= GIVEN TASK =
From the essay on serving as Denver's Manager of Safety, extract word for word the passage that opens with "When the incident" and closes with "of the INS.".

= EXCERPTED TEXT =
= = = =
By Fidel "Butch" Montoya
Several years ago, I held the position of Manager of Safety for the City and County of Denver. In that position I was responsible for the Denver Police Department, the Denver Sheriff Department, and the Denver Fire Department. It was a tremendous opportunity and responsibility, but one that also came with many critics as you can imagine.
Over the years, prior to being appointed to this position, I fancied myself as a "community activist." I found myself on the side of many Latino activists protesting or fighting the local politicos over issues of injustice, poverty and racism, and the drop out rate hovering over the 50% mark, and yes, occasionally protesting against the police for some sort of questionable police action in the Latino community.
So when I was appointed to the position, a position I served for almost 7 years, it immediately placed me in the eyes of some of my community comrades, as an adversary.
Being the top law enforcement agent in the city responsible for implementing public safety policies, at times it was difficult trying to please the public or some of the public servants who answered to me and carried guns.
I remember one occasion, where I attended a neighborhood meeting discussing an incident where a police officer stopped and ticketed a high school student who was caught speeding in the high school parking lot. The police officer then turned around and called the INS because he determined the student was an undocumented immigrant. While this issue caught fire, I did not realize how my image would change for some activists and friends until that meeting.
When the incident was brought to my attention, I immediately called for the Police Chief to reverse the action, and ensured the protesters calling my office that in my opinion police procedures were not followed, and I clearly stated that Denver Police would not be agents of the INS.
= = = =
= DATA SHOWN =

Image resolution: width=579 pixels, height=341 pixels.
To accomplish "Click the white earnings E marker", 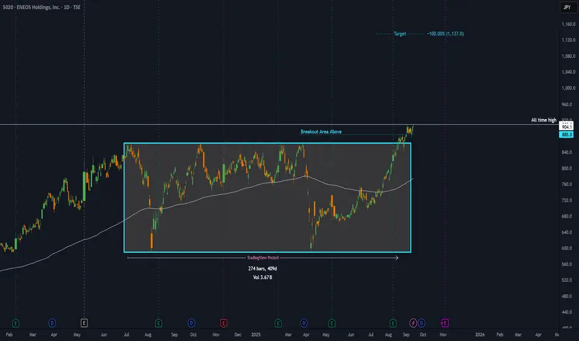I will tap(84, 322).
= = = =
= TASK RESPONSE =
When the incident was brought to my attention, I immediately called for the Police Chief to reverse the action, and ensured the protesters calling my office that in my opinion police procedures were not followed, and I clearly stated that Denver Police would not be agents of the INS.